His paintings, often large, of hunters or nomads from the highlands, or oasis scenes around Biskra, are painted with audacity and vigor; they accurately depict the life and customs of the nomads. The luminous intensity that bathes his paintings and the vivid colors capture the strong Algerian sunlight.

==His in museums==
In his lifetime, paintings by His were collected by museums in France, Algeria, and Great Britain.
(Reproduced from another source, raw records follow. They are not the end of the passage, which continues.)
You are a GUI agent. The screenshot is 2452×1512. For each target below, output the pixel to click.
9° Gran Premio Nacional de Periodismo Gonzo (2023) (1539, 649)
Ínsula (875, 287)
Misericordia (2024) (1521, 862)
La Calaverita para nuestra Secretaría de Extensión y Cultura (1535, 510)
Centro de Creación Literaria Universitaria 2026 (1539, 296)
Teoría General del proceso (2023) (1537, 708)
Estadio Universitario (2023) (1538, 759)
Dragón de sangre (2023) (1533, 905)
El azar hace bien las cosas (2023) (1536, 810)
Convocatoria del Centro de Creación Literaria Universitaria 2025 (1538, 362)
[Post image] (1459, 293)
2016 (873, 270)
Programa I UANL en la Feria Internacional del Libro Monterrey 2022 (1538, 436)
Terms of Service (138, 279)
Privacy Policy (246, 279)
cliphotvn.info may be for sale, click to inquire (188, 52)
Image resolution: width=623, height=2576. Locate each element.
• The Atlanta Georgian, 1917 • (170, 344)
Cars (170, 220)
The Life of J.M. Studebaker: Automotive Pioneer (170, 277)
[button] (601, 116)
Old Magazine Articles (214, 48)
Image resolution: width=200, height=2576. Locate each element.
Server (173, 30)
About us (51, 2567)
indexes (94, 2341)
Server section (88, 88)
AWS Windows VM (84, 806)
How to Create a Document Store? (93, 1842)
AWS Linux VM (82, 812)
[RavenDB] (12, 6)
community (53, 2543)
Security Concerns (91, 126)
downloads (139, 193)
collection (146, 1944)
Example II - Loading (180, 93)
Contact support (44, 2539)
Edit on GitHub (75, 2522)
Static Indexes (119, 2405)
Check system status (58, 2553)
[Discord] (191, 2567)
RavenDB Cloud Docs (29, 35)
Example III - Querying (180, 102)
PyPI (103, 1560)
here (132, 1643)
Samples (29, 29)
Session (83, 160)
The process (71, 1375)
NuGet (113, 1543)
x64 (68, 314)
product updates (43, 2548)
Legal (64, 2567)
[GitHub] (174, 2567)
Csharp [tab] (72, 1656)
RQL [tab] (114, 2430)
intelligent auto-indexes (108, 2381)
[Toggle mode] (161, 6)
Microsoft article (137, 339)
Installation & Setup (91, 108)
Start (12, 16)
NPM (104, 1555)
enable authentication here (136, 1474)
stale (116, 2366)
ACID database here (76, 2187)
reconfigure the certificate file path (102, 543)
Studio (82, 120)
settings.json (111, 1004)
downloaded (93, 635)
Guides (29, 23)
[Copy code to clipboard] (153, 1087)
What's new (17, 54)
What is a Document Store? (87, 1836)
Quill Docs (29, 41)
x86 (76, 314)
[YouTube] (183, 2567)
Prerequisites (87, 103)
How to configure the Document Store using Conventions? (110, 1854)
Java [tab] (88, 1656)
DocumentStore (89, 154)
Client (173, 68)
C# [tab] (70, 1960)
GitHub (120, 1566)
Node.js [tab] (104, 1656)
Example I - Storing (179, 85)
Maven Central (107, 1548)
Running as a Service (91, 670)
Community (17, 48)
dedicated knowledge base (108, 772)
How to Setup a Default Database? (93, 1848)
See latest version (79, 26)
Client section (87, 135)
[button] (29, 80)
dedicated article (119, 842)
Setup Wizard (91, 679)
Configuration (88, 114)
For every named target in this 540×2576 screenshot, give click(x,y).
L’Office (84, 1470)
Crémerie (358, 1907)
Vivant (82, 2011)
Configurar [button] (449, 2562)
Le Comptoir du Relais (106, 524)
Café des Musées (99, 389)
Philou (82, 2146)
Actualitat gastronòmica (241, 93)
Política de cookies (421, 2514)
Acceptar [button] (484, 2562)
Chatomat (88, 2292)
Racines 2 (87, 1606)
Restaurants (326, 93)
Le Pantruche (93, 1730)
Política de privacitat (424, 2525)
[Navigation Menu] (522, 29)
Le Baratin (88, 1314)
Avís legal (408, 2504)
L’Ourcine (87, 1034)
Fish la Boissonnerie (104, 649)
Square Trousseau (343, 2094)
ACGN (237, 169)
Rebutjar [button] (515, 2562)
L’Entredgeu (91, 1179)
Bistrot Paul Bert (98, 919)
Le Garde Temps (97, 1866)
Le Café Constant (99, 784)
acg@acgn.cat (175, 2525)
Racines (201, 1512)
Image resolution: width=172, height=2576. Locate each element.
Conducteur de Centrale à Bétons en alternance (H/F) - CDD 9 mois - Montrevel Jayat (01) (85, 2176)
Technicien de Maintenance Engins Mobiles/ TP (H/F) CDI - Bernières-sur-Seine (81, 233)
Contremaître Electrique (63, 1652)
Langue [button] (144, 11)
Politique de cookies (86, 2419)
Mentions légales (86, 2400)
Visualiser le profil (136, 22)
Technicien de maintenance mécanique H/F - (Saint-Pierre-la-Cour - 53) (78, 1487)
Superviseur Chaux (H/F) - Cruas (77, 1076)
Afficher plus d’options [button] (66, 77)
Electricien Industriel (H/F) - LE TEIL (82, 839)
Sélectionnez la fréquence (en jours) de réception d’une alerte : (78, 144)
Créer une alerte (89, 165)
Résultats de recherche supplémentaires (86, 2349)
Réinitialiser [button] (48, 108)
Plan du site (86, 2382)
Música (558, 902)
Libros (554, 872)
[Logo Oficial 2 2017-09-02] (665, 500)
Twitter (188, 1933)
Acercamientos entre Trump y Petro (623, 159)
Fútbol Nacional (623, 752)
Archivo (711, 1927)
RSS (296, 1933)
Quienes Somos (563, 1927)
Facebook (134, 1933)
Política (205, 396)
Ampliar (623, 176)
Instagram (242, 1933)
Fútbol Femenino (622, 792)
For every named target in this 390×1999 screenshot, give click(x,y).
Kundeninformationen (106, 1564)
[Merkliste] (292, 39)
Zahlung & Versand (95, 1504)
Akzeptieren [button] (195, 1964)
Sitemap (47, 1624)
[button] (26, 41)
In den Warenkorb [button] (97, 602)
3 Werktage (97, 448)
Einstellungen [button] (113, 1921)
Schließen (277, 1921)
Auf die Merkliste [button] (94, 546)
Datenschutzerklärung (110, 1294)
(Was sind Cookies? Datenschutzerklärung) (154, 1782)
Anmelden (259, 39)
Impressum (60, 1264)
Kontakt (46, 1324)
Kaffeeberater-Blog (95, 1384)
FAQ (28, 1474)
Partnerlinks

A number of those in French museums were donated by Baron Alphonse de Rothschild, who collected the artist’s early work.

===France===
- Musée Boucher de Perthe, Abbeville, Frissons de la rivière (c. 1901, Rothschild donation)
- Musée des Beaux-Arts, Rennes, La Rive fleurie (1901, Rothschild donation)
- Musée de Senlis, Les Cygnes (1903)
- Musée de Cahor Henri-Martin, Le Douar au crépuscule (1903)
- Musée de Maubeuge, Un Oued au Hamma (c. 1904, Rothschild donation)
- Musée de l'Ardenne, Charleville-Mézières, Buisson des lilas (by 1909, Rothschild donation)

===Algeria===
- Musée de Constantine (now Le Musée Public National Cirta de Constantine), Le Chemin du Moulin D’Aiglard (1901)

===Great Britain===
- Newport Museum and Art Gallery, Le Vieux Pont (n.d.)
- National Trust for Scotland, Hermiston Quay, Le Sentier du Moulin (n.d.)

==His at auction==
A record for a His painting was set by the large Les Gorges d’el Kantara près de Biskra of 1901, auctioned for €102,750 by Sotheby’s in Paris in 2012. (The canvas had been offered in an unrestored state at Alex Cooper Auctioneers in Maryland earlier that year and sold for $10,000.) Another early, large canvas, the lush riverine landscape auctioned in 2018 by Christie’s in Paris as Les Nénuphars (1899), realized €20,000. More typical is the €5000 paid in 2020 at a Bérard-Péron auction in Lyon in for Dans la Valée du Cousin (1913), and the $4000 winning bid for Iris et nenuphars sur une riviere calme at Brunk Auctions in Asheville in 2024.